O principal ponto da ordem do dia foi obviamente o Brexit.

Hoje a minha tarefa consiste em propor o projeto de orientações de negociação sobre o Brexit aos 27 dirigentes da UE. Aos 27, porque desde quarta-feira, depois de acionado o artigo 50.º, o Reino Unido está agora do outro lado da mesa de negociações. Temos trabalhado muito rapidamente, porque, como é do vosso conhecimento, o Tratado nos dá apenas dois anos para chegarmos a um acordo.

Permitam-me delinear os principais elementos e princípios da minha proposta. Encaramo-los como fundamentais e defendê-los-emos resolutamente.

O nosso dever é minimizar a incerteza e a perturbação para os cidadãos, as empresas e os Estados-Membros causadas pela decisão do Reino Unido de se retirar da UE. Como já referi, trata-se, no essencial, de conter os danos.

Precisamos de pensar nas pessoas em primeiro lugar. Há cidadãos de toda a UE que vivem, trabalham e estudam no Reino Unido. E enquanto o Reino Unido continuar a ser membro da UE, os direitos desses cidadãos estão plenamente protegidos. Mas precisamos de solucionar o seu estatuto e a sua situação após a saída, com garantias recíprocas, executórias e não discriminatórias.

Em segundo lugar, temos de evitar um vazio jurídico para as nossas empresas resultante do facto de a legislação da UE deixar de se aplicar ao Reino Unido após o Brexit.

Em terceiro lugar, precisamos também de nos certificar de que o Reino Unido honra todos os compromissos e responsabilidades de ordem financeira que assumiu enquanto Estado-Membro. Tal é da mais elementar justiça para com todas as pessoas, comunidades, cientistas, agricultores, etc., a quem, a 28, prometemos e é devido esse dinheiro. Posso garantir que a UE, pelo seu lado, irá honrar todos os seus compromissos.

Em quarto lugar, procuraremos soluções flexíveis e criativas com vista a evitar uma fronteira “severa” entre a Irlanda do Norte e a Irlanda. Isso é de crucial importância para apoiar o processo de paz na Irlanda do Norte.

Todas estas quatro questões fazem parte integrante da primeira fase das nossas negociações. Quando, e só quando, tivermos realizado progressos suficientes em torno da saída, poderemos debater o quadro das nossas futuras relações. Começarmos conversações paralelas sobre todas as questões ao mesmo tempo, como sugerido por alguns no Reino Unido, não acontecerá.

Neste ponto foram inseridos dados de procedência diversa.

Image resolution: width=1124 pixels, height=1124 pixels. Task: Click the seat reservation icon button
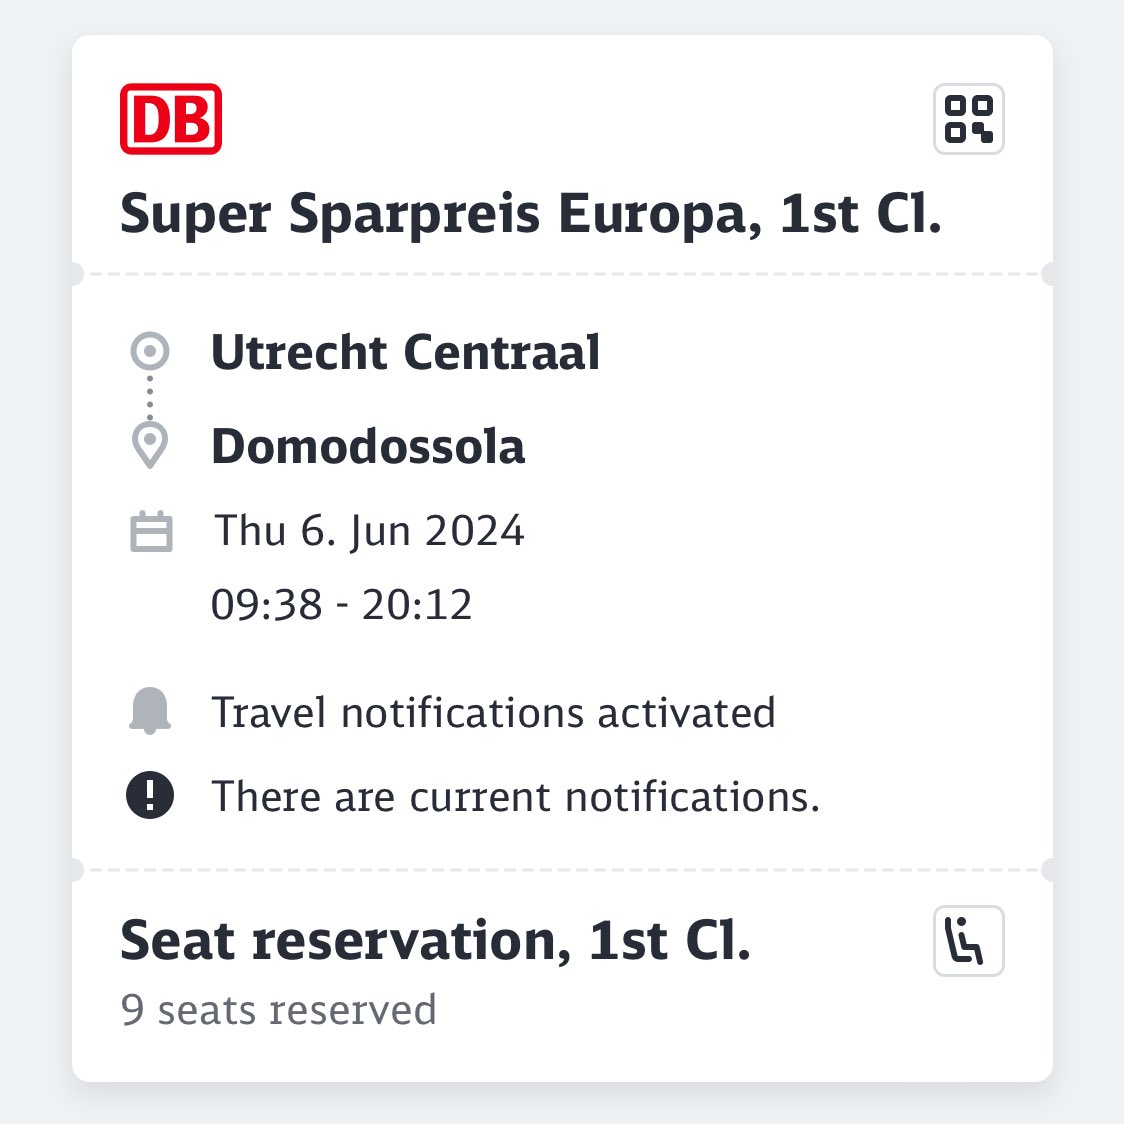tap(968, 940)
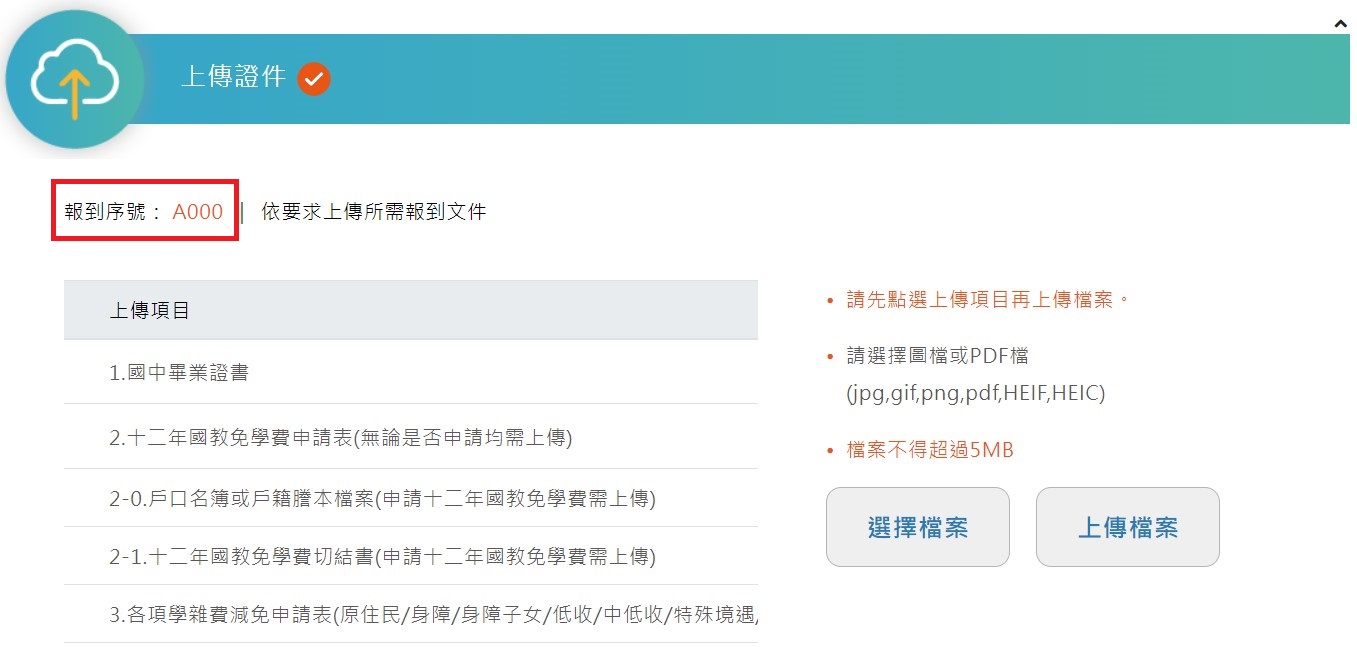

Falando das nossas futuras relações, partilhamos obviamente o desejo do Reino Unido de estabelecermos entre nós uma parceria estreita. A existência de laços fortes que vão para além da economia e incluam a cooperação em matéria de segurança continua a ser do nosso interesse comum.

Permitam-me concluir afirmando que as conversações que estão prestes a começar serão difíceis, complexas e, por vezes, mesmo conflituosas. Não há maneira de o evitar. A UE-27 não segue e não seguirá uma abordagem punitiva. O Brexit já é em si próprio suficientemente punitivo. Depois de mais de quarenta anos de união, devemos uns aos outros tudo fazermos para tornar este divórcio tão pacífico quanto possível.

Esta é também a razão pela qual a Primeira-Ministra Theresa May e eu acordámos em permanecer em contacto estreito e regular ao longo de todo este processo. Tenciono visitar Theresa May em Londres antes do Conselho Europeu de abril. Obrigado.